[DRAFT] Factor out core SDPA #1561

jackzhxng · 2024-09-12T16:15:53Z

Context

This PR factors out the optimizable portions of SDPA (namely the kv cache update, the transpose, the expand, and the actual sdpa). This allows a module containing optimized implementations of the above functionalities to easily be swapped in with the new module via source transformation.

Atm, ET has an optimized SDPA op that does all of the above (kv cache update, transpose, expand, sdpa) that we are hoping to swap in pre-export. cc @kimishpatel.

Proof of correctness

Before change

$ tune run lora_finetune_single_device --config llama3_1/8B_lora_single_device max_steps_per_epoch=25  epochs=1 metric_logger=torchtune.training.metric_logging.WandBLogger log_peak_memory_stats=True
.
.
.
1|25|Loss: 1.487076759338379: 100%|████████████████████████████████████████████████████████████████████████████████████████████████████████████████████████████████████████████████████████████████████████████████| 25/25 [11:27<00:00, 27.49s/it]
wandb:                                                                                
wandb: 
wandb: Run history:
wandb:               global_step ▁▁▂▂▂▂▃▃▃▄▄▄▅▅▅▅▆▆▆▇▇▇▇██
wandb:                      loss ▆▆▇▆▆▆▇▇▅▇▅▅█▅▆▆▅▅▄▃▃▃▂▂▁
wandb:                        lr ▁▁▂▂▂▂▃▃▃▄▄▄▄▅▅▅▆▆▆▇▇▇▇██
wandb:        peak_memory_active ▅▆▇█▆█▇▆▄██▆▅▆▁▆▆▇█▄▇▇▃▅▇
wandb:         peak_memory_alloc ▅▆▇█▆█▇▆▄██▆▅▆▁▆▆▇█▄▇▇▃▅▇
wandb:      peak_memory_reserved ▁▁▂██████████████████████
wandb: tokens_per_second_per_gpu ▃▄▃▃▄▃▂▂▆▄▅█▁▅▂▂▂▄▄▃▃▄▃▂▃
wandb: 
wandb: Run summary:
wandb:               global_step 25
wandb:                      loss 1.48708
wandb:                        lr 7e-05
wandb:        peak_memory_active 16.20987
wandb:         peak_memory_alloc 16.20987
wandb:      peak_memory_reserved 18.77148
wandb: tokens_per_second_per_gpu 1313.99555
wandb: 
wandb: 🚀 View run flowing-lion-18 at: https://wandb.ai/dvorjackz-meta/torchtune/runs/imx4iros
wandb: ⭐️ View project at: https://wandb.ai/dvorjackz-meta/torchtune
wandb: Synced 5 W&B file(s), 0 media file(s), 2 artifact file(s) and 1 other file(s)
wandb: Find logs at: /tmp/wandb/run-20240920_154125-imx4iros/logs

After change

We see essentially the exact same loss (slight difference since only trained for one epoch). Interestingly, we also squeeze out ~9% more tokens per gpu after this refactor.

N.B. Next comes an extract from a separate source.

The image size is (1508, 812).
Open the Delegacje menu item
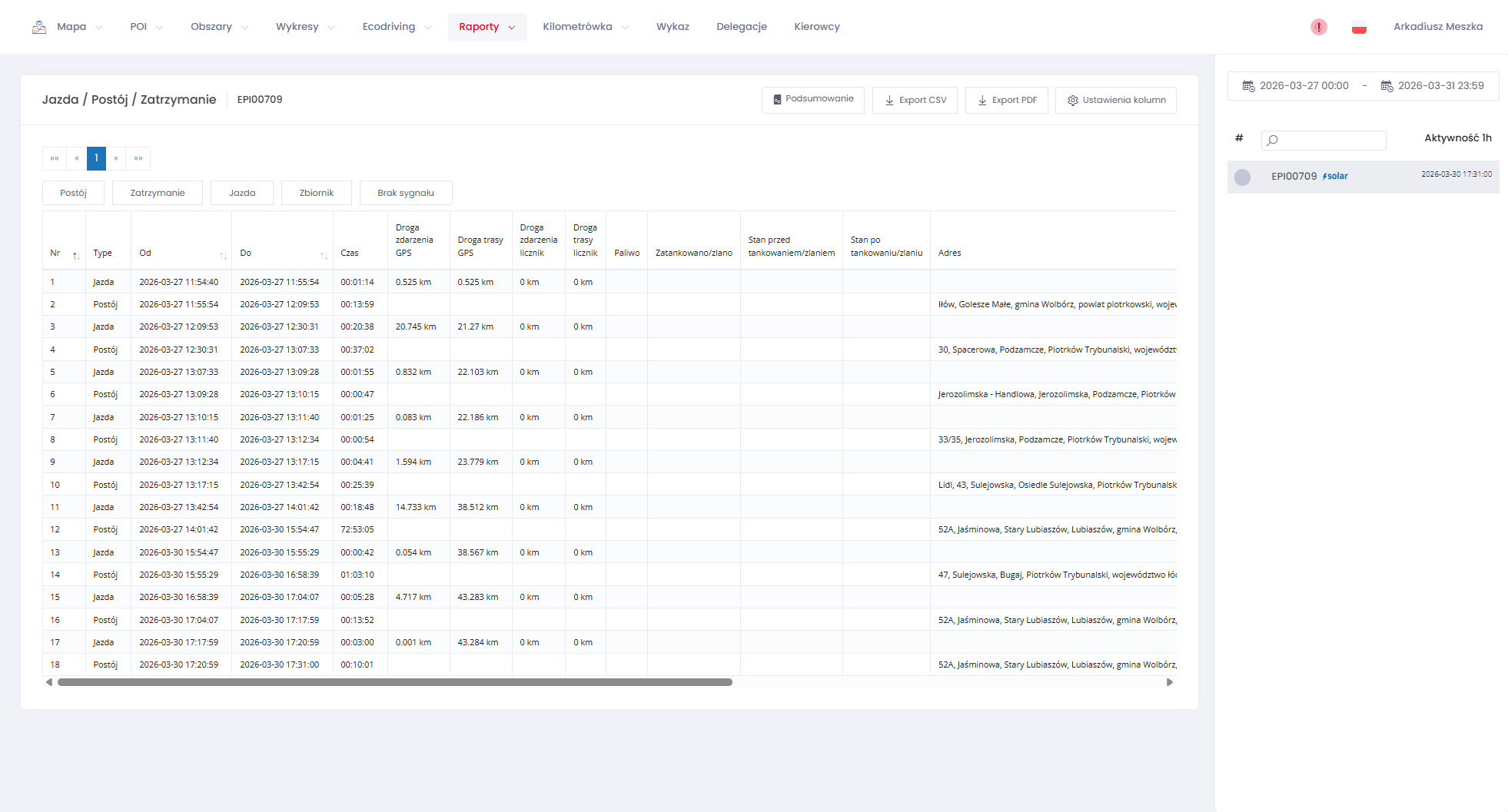click(741, 27)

# tune run lora_finetune_single_device --config llama3_1/8B_lora_single_device max_steps_per_epoch=25  epochs=1 metric_logger=torchtune.training.metric_logging.WandBLogger log_peak_memory_stats=True
.
.
.
1|25|Loss: 1.480817198753357: 100%|████████████████████████████████████████████████████████████████████████████████████████████████████████████████████████████████████████████████████████████████████████████████| 25/25 [11:25<00:00, 27.41s/it]
wandb:                                                                                
wandb: 
wandb: Run history:
wandb:               global_step ▁▁▂▂▂▂▃▃▃▄▄▄▅▅▅▅▆▆▆▇▇▇▇██
wandb:                      loss ▆▆▇▇▆▆▇▇▅▇▅▅█▅▆▆▅▅▄▃▃▂▂▂▁
wandb:                        lr ▁▁▂▂▂▂▃▃▃▄▄▄▄▅▅▅▆▆▆▇▇▇▇██
wandb:        peak_memory_active ▅▆▇█▆█▇▆▄██▆▅▆▁▆▆▇█▄▇▇▃▅▇
wandb:         peak_memory_alloc ▅▆▇█▆█▇▆▄██▆▅▆▁▆▆▇█▄▇▇▃▅▇
wandb:      peak_memory_reserved ▁▁▂██████████████████████
wandb: tokens_per_second_per_gpu ▄▆▆▇▇▃▃▁▆▂▅█▂▄▃▅▃▃▃▃▄▄▃▃▆
wandb: 
wandb: Run summary:
wandb:               global_step 25
wandb:                      loss 1.48082
wandb:                        lr 7e-05
wandb:        peak_memory_active 16.20987
wandb:         peak_memory_alloc 16.20987
wandb:      peak_memory_reserved 18.77148
wandb: tokens_per_second_per_gpu 1434.81084
wandb: 
wandb: 🚀 View run fresh-puddle-17 at: https://wandb.ai/dvorjackz-meta/torchtune/runs/ehh7osgb
wandb: ⭐️ View project at: https://wandb.ai/dvorjackz-meta/torchtune
wandb: Synced 5 W&B file(s), 0 media file(s), 2 artifact file(s) and 1 other file(s)
wandb: Find logs at: /tmp/wandb/run-20240920_152752-ehh7osgb/logs

Changelog

Factor out inference-optimizable portions of SDPA

Test plan

[Pending] Went through a quick export process as sanity check, will do more extensive correctness checking

run pre-commit hooks and linters (make sure you've first installed via pre-commit install)
add unit tests for any new functionality
update docstrings for any new or updated methods or classes
run unit tests via pytest tests
run recipe tests via pytest tests -m integration_test
manually run any new or modified recipes with sufficient proof of correctness
include relevant commands and any other artifacts in this summary (pastes of loss curves, eval results, etc.)

UX

No public API changes

pytorch-bot · 2024-09-12T16:15:56Z

🔗 Helpful Links

🧪 See artifacts and rendered test results at hud.pytorch.org/pr/pytorch/torchtune/1561

📄 Preview Python docs built from this PR

Note: Links to docs will display an error until the docs builds have been completed.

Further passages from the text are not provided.